Both a worker and an employee can provide personal service, but for an individual to be an employee they may be obliged to do the work provided (mutuality of obligation). For example to be a “worker”, the organisation would not be under an obligation to provide on-going regular work (just “as and when”) and, in turn, the worker would not be obliged to accept the work when it is offered.

 

In the case of a self-employed contractor, by contrast the features of mutuality of obligation, personal service and control are all absent.

 

What facts did the court take into account in the Uber case?

In deciding the Uber drivers were workers rather than self-employed, the Supreme Court considered that the following parts of Uber’s business model were key:

-Uber set the fare which meant that they dictated how much drivers could earn;

-Uber set the contract terms and drivers had no say in them;

-Uber constrained drivers’ freedom to choose when to work once logged into the app;

-Uber controlled the way in which the service was delivered;

-Uber restricted drivers’ ability to communicate with passengers;

Looking at these and other factors, the drivers were found to be in a position of subordination to Uber, dependent on Uber for work and Uber exercised significant control over their work.

 

Takeaway messages

For businesses operating business models which rely on self-employment arrangements, it is more important than ever for businesses should look closely at all of the arrangements with those on and off payroll.

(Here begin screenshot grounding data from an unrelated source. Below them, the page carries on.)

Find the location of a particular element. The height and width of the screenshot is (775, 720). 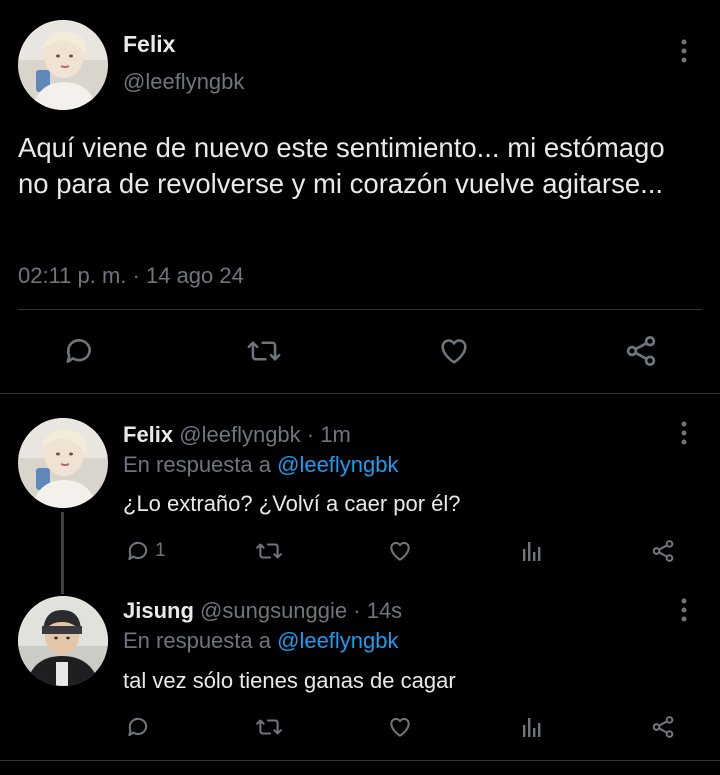

reply-time: · 1m is located at coordinates (329, 434).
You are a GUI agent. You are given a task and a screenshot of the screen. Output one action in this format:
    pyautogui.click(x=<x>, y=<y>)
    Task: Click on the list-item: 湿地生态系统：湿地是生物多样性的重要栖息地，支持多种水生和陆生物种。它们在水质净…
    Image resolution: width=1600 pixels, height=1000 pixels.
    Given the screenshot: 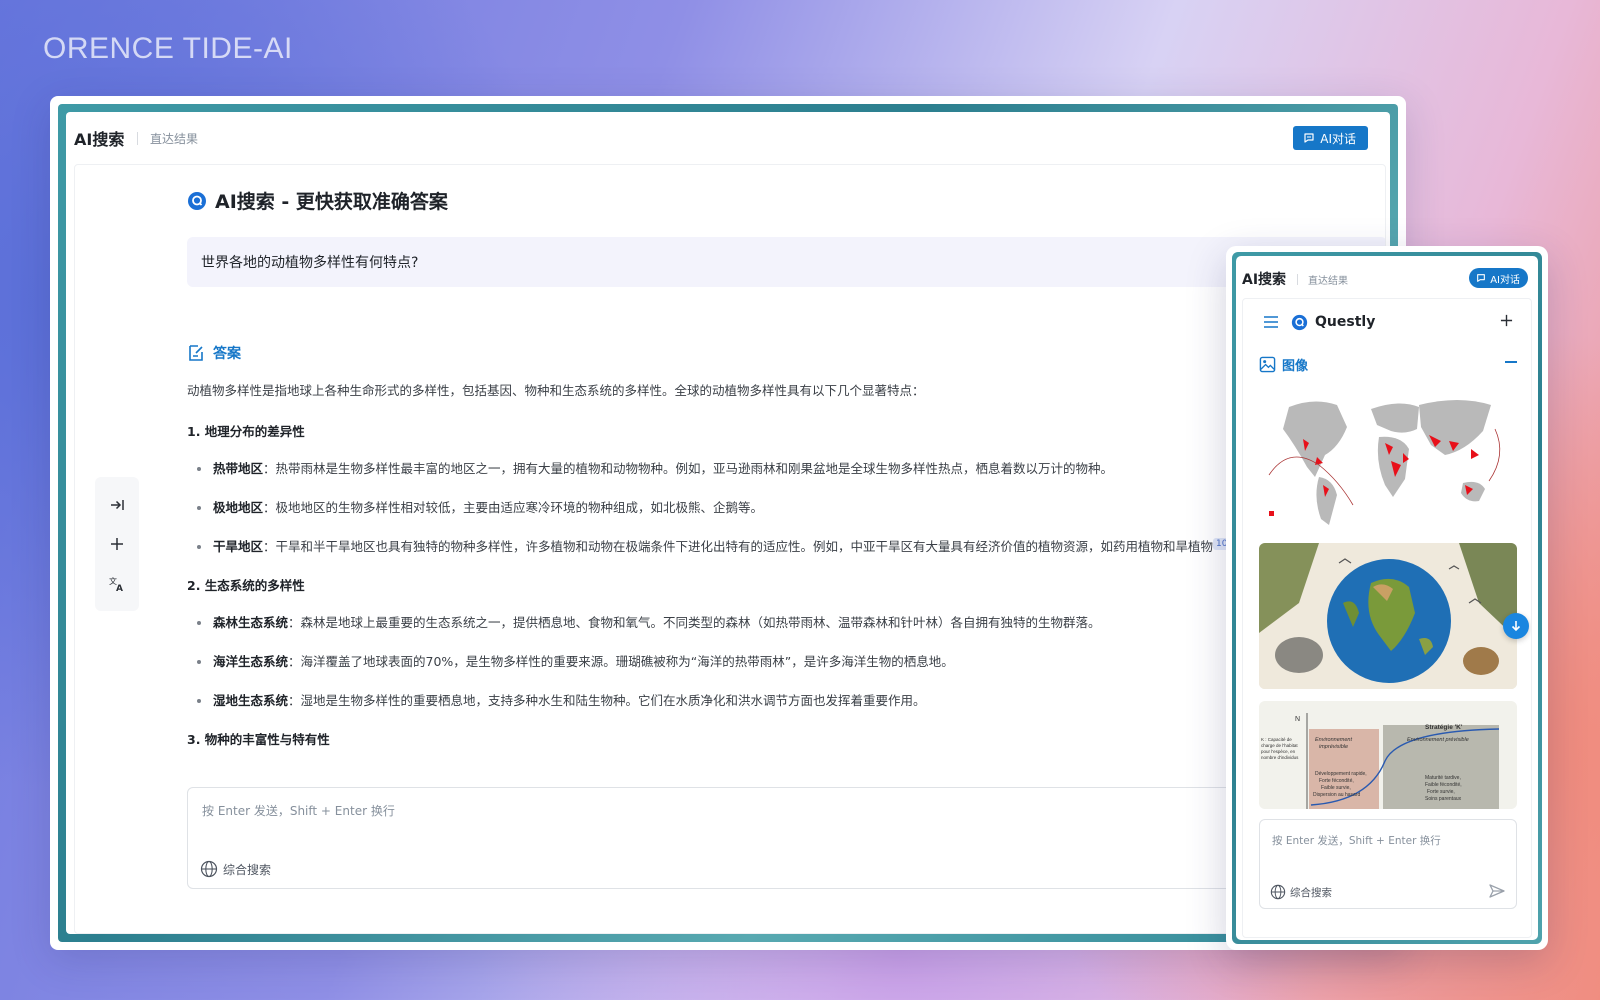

Businesses need to make a choice about how they will work with individuals. The Uber decision has created a stark choice - businesses can either exert control in which case they will engage “workers” or “employees”. Alternatively, if they allow real freedom, then those who work with them are likely to be regarded as “self-employed”. This analysis is an exercise which many businesses were already undertaken in Q1 to prepare for IR35. The Uber decision has solidified the need for businesses to urgently re-evaluate their approach.

Businesses need to ensure that any documentation that governs these relationships genuinely reflects the day to day working practices. The tribunals (and HMRC) have consistently signalled they will look beyond the terms of any “sham” contracts so you will need to amend your contracts to factor in all the elements that point to the freedom outlined above and genuine self-employment.

Where any grey areas are identified, businesses should seek legal advice and consider how they will deal with individuals who would now be classified differently. Whether this is issuing new contracts, buying out liabilities or waiting to see the action the individuals take, it is wise to make provision in their accounts for financial liabilities to those who have historically been treated as self-employed.